After living here for a year I finally went a month without adding a new county bird. The way the weather was in January I’m really not surprised. The only reason I know this fact is that I added a couple of county birds today and was looking back on the last few I had for Johnson County. Added one in each of October, November, and December of last year. But none in January.
So the Greater White-fronted Geese and Common Merganser I saw today at the Walmart/Lowes Pond starts the month off right. And both are uncommon birds in the area. No records of either on eBird for Johnson County and only one record of each from the CBC.
I had walked the Greenway Trail in the morning – Golden-crowned Kinglet being the highlight – and with the temperatures in the 40’s decided I would try biking out to Lowes/Walmart pond.

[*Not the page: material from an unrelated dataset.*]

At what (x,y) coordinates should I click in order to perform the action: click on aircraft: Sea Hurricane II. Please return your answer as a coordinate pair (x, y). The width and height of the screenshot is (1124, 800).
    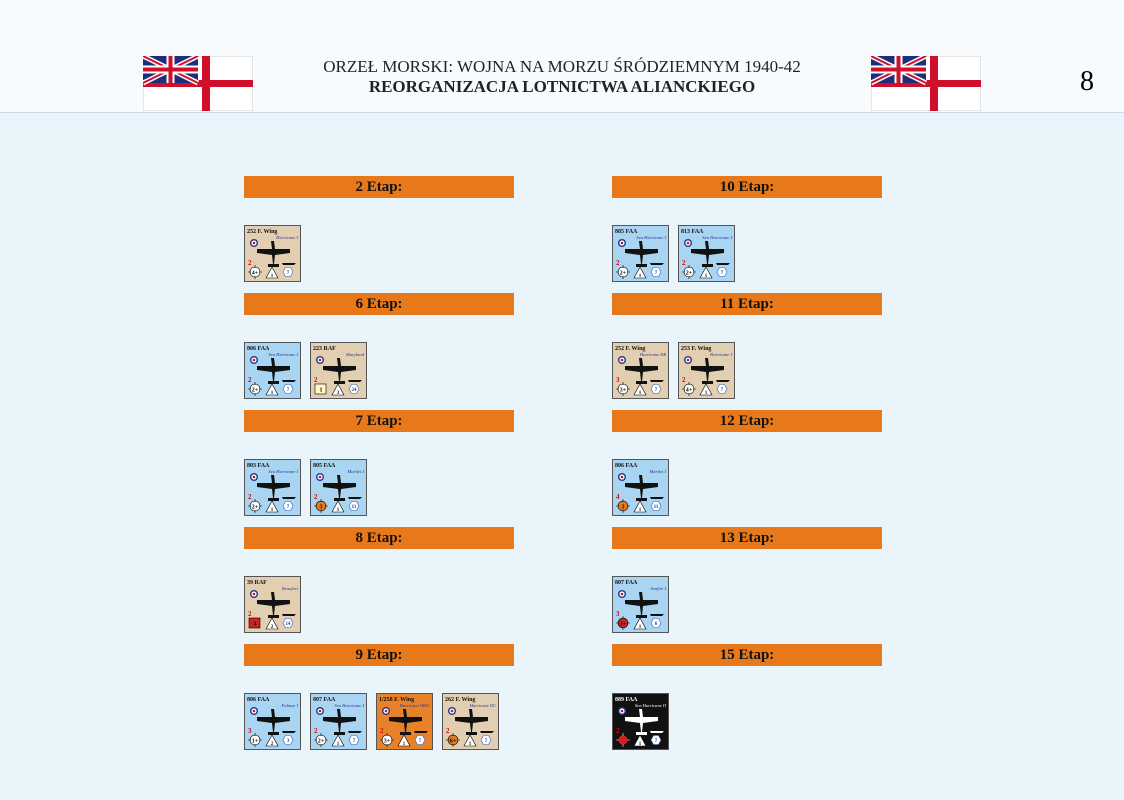
    Looking at the image, I should click on (651, 706).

Let me say I’m not in biking shape. My legs started hurting about half-way there, or after about 10 minutes. And my lungs hurt. But I made it in 20 minutes as opposed to over an hour walking. A quick scan after cooling off so my glasses wouldn’t keep fogging, showed the pond really didn’t hold anything new from last week except a couple of female Common Goldeneyes. And I thought I saw a female Merganser diving a few times. But they all flew after about a minute so no picture today. But along with three male Common Goldeneye they made a couple of loops before heading out so I got to hear their distinctive wing beats. Something I missed from the constant groups flying up and down the Illinois River when I lived there.
I hung around for awhile and watched the groups of Canada Geese come and go, basically looking for smaller birds hanging out with them. Just when I was about to leave a group of 10 or so headed in with 2 birds distinctively smaller. First thought was Mallards, then Cackling Geese, and as they got closer I could tell from their call they were Greater White-fronted Geese. They never really got close, looped a couple of times, and then headed back to the east. So all I got was some distant flight shots.

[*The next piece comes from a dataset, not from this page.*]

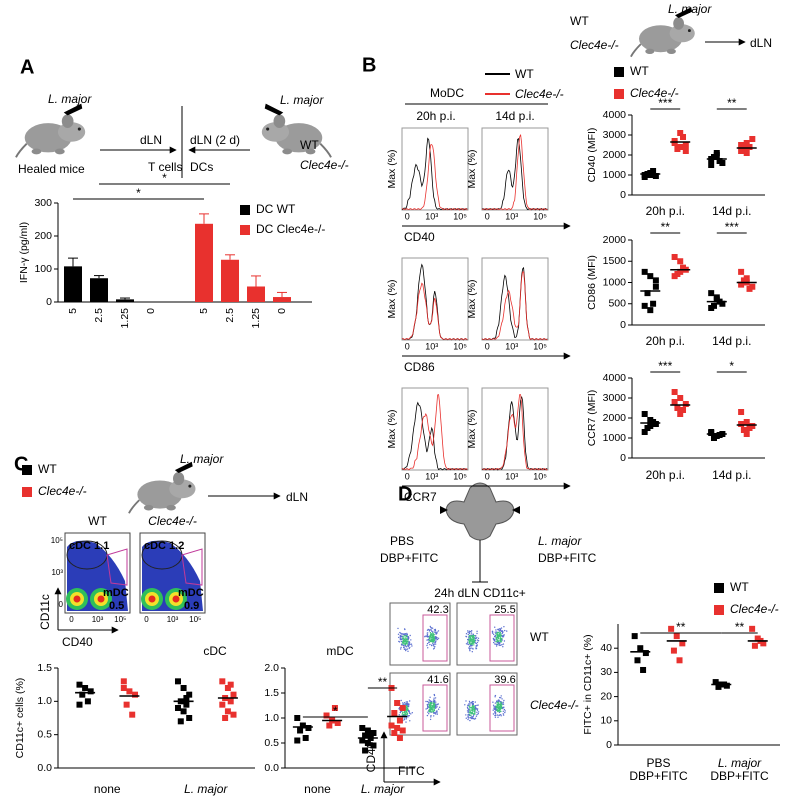 Image resolution: width=800 pixels, height=810 pixels. Describe the element at coordinates (592, 282) in the screenshot. I see `y-axis-label: CD86 (MFI)` at that location.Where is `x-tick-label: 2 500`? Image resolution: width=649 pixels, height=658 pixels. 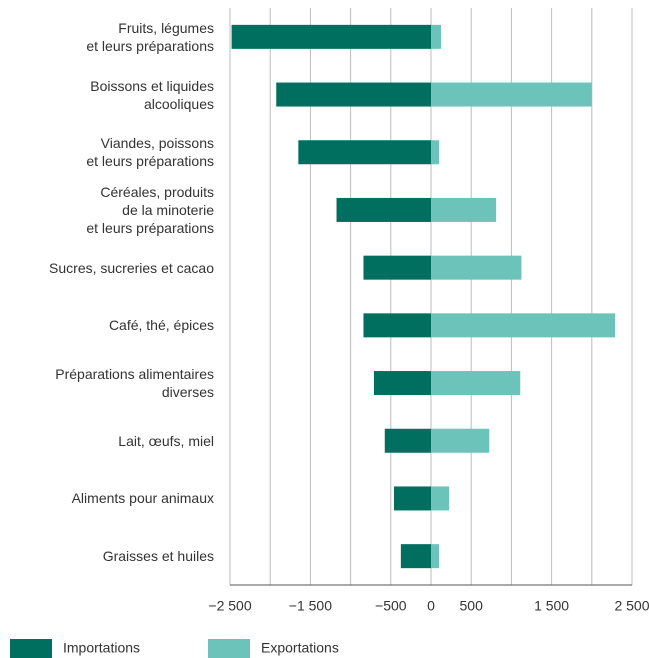 x-tick-label: 2 500 is located at coordinates (632, 606).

But they show the narrower, pointed wings as compared to Canada Geese. And when I copy and lighten the picture of one of the geese, you can see the orange bill and legs, and the barring on belly.
I was out and about at dusk so I stopped back by the pond. Wave after wave of geese kept flying in. Among them were the two Greater White-fronted Geese and leucistic Canada Goose. Also confirmed the female Common Merganser. But it was dark and fog/mist was rolling off the ice still on most of the pond. It will be interesting to see how much ice remains tomorrow.
When I was biking home it started a cold rain. And during the worse part I look up and see the local Red-tailed Hawk, the one that wouldn’t appear last week, watching from the top of the telephone pole. Figures.